* _DOCUMENT SOURCE_
↓↓↓

Sponsors et festivals, les liaisons dangereuses

Les sponsors sont omniprésents en festivals, comme pour la scène Joe Piler des Ardentes de Liège © BELGA
Sophie Deprez Stagiaire

Devenu indispensable, le soutien d’un sponsor à un festival lui permet de garder la tête hors de l’eau jusqu’à ce que la marque décide d’aller voir ailleurs. Zoom sur la relation toxique entre culture et pub.

Le Festival Marktrock à Louvain et son fournisseur officiel, Stella Artois.
Le Festival Marktrock à Louvain et son fournisseur officiel, Stella Artois.© BELGA

Alken-Maes et le festival Marktrock, c’est fini avant d’avoir commencé. Les deux anciens futurs partenaires ont mis fin à leur contrat de commun accord. Depuis l’établissement du Marktrock sur la Grand-Place de Louvain en 1982, c’était AB Inbev avec sa louvaniste de Stella Artois qui était sponsor principal de l’événement. Quand l’organisateur du festival a fait savoir qu’un contrat venait aussi d’être signé avec Alken-Maes, les taverniers de la Grand-Place ont mis leur holà. Un autre contrat liait déjà les cafetiers de la « Oude Markt » de Louvain à AB Inbev pour la vente exclusive de leurs produits. Face à cette incompatibilité, le choix n’était même pas cornélien; il était tout simplement interdit. AB Inbev avait réussi à éviter toute concurrence.

↑↑↑

* _CONSIGNES_
(a) Recopiez fidèlement le passage de l'article sur les sponsors de festivals compris entre « Les sponsors sont » et « culture et pub. », ces deux bornes incluses.
(b) Reprenez l'article sur les sponsors de festivals et rédigez-en la suite à partir de sa dernière phrase.

* _DONNÉES FOURNIES_
↓↓↓

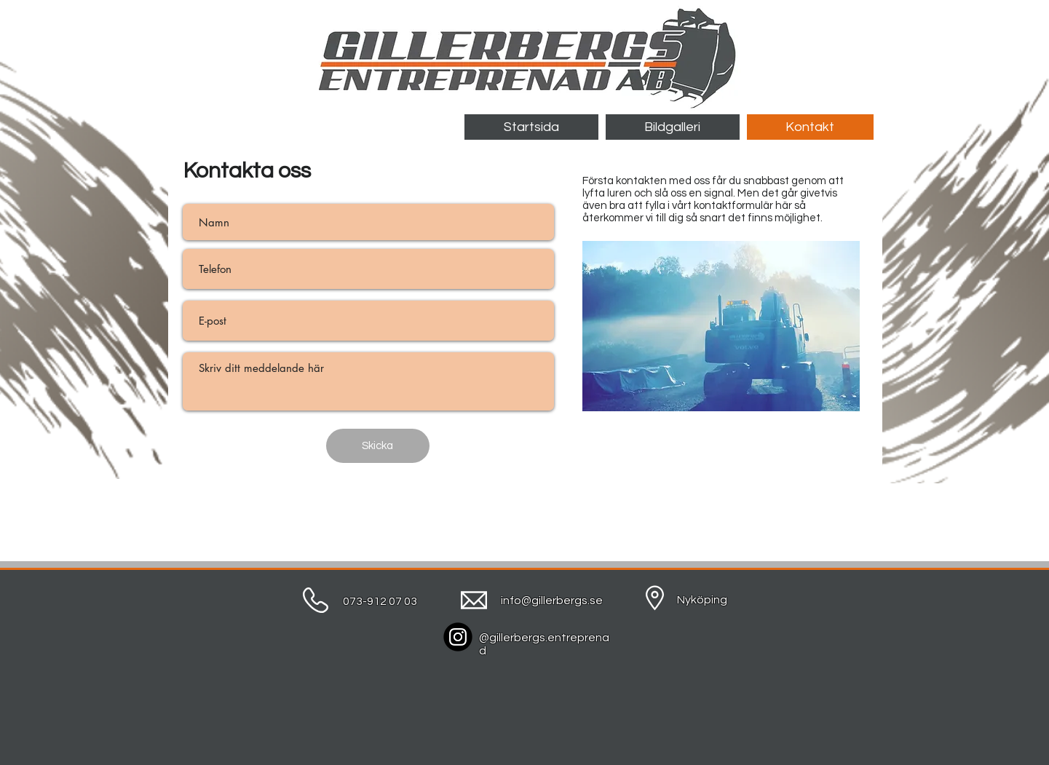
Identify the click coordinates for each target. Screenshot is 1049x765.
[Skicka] (378, 446)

↑↑↑

* _CORRIGÉ DES EXERCICES_
(a)
Les sponsors sont omniprésents en festivals, comme pour la scène Joe Piler des Ardentes de Liège © BELGA
Sophie Deprez Stagiaire

Devenu indispensable, le soutien d’un sponsor à un festival lui permet de garder la tête hors de l’eau jusqu’à ce que la marque décide d’aller voir ailleurs. Zoom sur la relation toxique entre culture et pub.

(b)
Il n’est pas rare qu’une marque exige l’exclusivité dans le sponsoring d’un festival. L’organisateur se contente alors du soutien monogame d’une seule quand, pour des raisons financières, il en voudrait deux. « Souvent, une marque veut un monopole sur un événement. À partir du moment où l’organisateur se dit qu’il aurait davantage de revenus avec plusieurs marques autour de lui, il prend le risque de froisser un sponsor », explique Philippe Warzée, directeur éditorial de PUB, un magazine belge spécialisé dans les domaines du marketing, de la publicité, de la communication et des médias.

Chaise musicale

Un groupe joue au Spring Fest 2012 sur scène avec ses sponsors
Un groupe joue au Spring Fest 2012 sur scène avec ses sponsors© Jim Ankan Deka

Les marques s’invitent à un festival comme des convives capricieux à un banquet. L’entente restera cordiale si l’organisateur installe ses sponsors autour de la table suivant la même règle: un seul grand sponsor et trois ou quatre petits se partageront le gâteau du retour sur investissement. Tant que chaque marque offre un service différent, tout sera pour le mieux dans le meilleur des mondes possibles. « Dans le cas des petits sponsors, par exemple, on va en avoir un dans le domaine de la santé, un autre dans les voyages et un dernier dans les soft drinks; des domaines qui n’ont rien à voir », illustre Philippe Warzée.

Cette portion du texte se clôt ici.